Prompting Techniques for Better Tests
Technique 1 — Specify what to test, not how: Bad prompt: 'Write tests for the createUser function.' (The AI writes tests that exercise the function but may not verify meaningful behavior.) Better prompt: 'Write tests for createUser that verify: valid user is created and returned, duplicate email returns a specific error, missing required fields return validation errors, and the password is hashed before storage.' The specific behaviors: guide the AI to test what matters.
Technique 2 — Request edge cases explicitly: The AI defaults to happy-path tests unless asked otherwise.
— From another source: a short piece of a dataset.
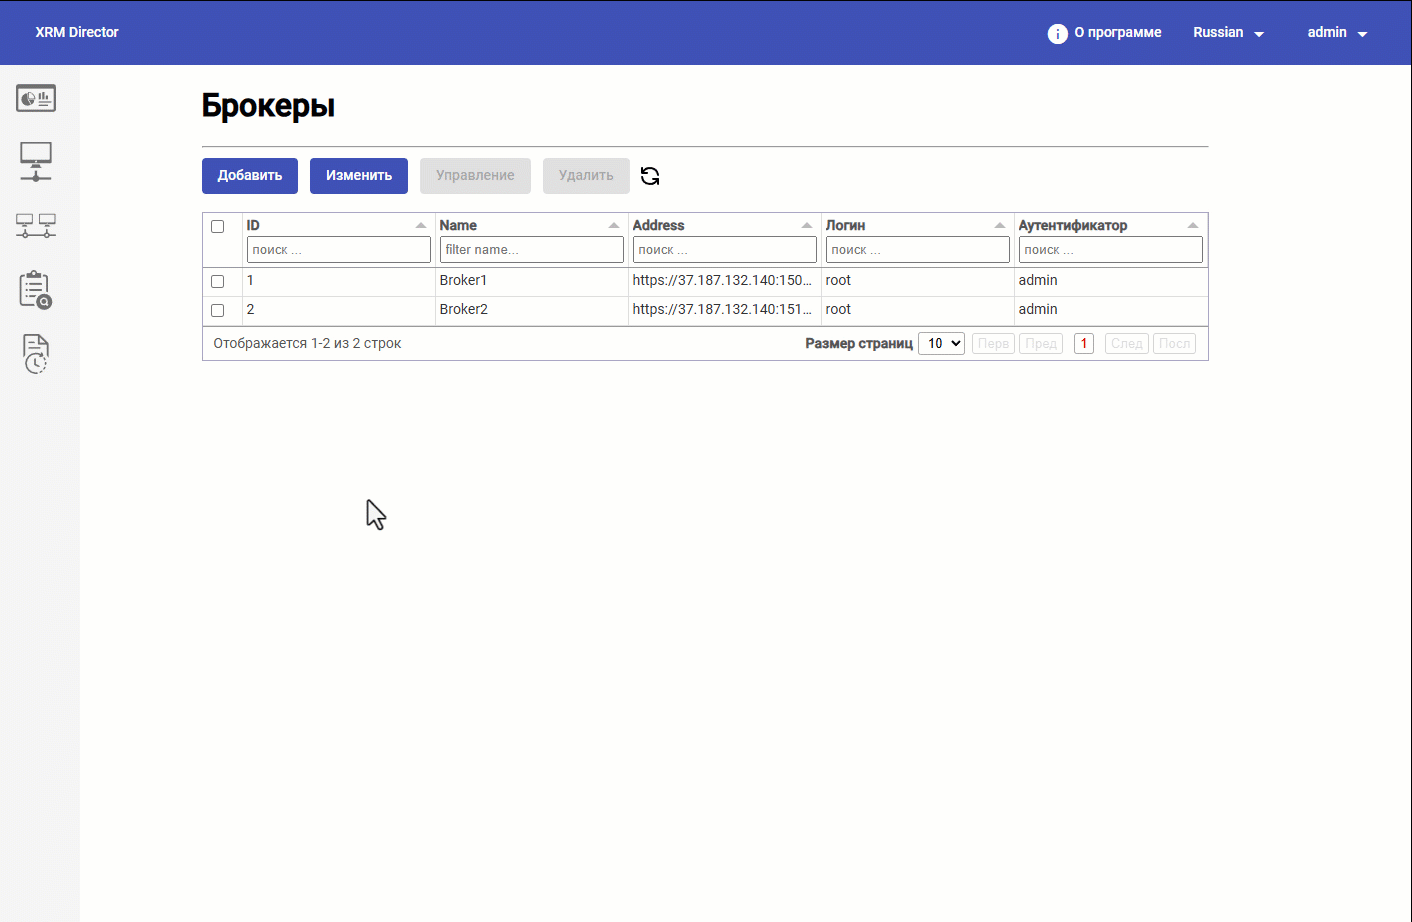Focus the Name filter input field
Screen dimensions: 1412x922
point(531,250)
Prompt addition: 'Include edge cases: empty string name, email without @ symbol, password shorter than minimum length, and concurrent creation with the same email.' AI rule: 'When generating tests: always include edge cases. Prompt pattern: describe the happy path, then list 3-5 edge cases to test. The AI generates both.'
Technique 3 — Specify the assertion style: Prompt: 'Assert specific values, not just truthiness. Not: expect(result).toBeTruthy(). Instead: expect(result.id).toBeDefined(), expect(result.email).toBe(input.email), expect(result.createdAt).toBeInstanceOf(Date).' This prevents the most common AI test anti-pattern: tests that pass but assert nothing meaningful. AI rule: 'Tests must assert specific values. No toBeTruthy() on objects. No toEqual({}) for empty responses. Every assertion verifies a specific, meaningful property.'
The AI generates: expect(result).toBeTruthy(). This passes if result is any non-null, non-undefined value. An object with wrong data: truthy. An empty string: falsy (catches this one case). A number 0: falsy (catches this one case). For 95% of results: toBeTruthy passes regardless of correctness. Replace with: expect(result.email).toBe('alice@test.com'), expect(result.role).toBe('admin'). Specific assertions catch specific bugs. Truthy assertions catch almost nothing.
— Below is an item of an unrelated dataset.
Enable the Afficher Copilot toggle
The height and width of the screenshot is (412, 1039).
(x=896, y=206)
AI Rules for Test Generation
Rule 1 — Test behavior, not implementation: 'Tests verify what the function does (returns correct data, throws correct errors), not how it does it (which internal methods are called, in what order). Tests should not break when the implementation is refactored but the behavior is preserved.' This rule prevents: tests that are tightly coupled to the current implementation and break during refactoring.
Rule 2 — Name tests with expected behavior: 'Test names describe what should happen: it("returns empty array when no users match the filter"). Not: it("test getUsersByFilter"). The test name is the documentation — when it fails, the name explains what broke.' This rule: makes test failures immediately understandable without reading the test code.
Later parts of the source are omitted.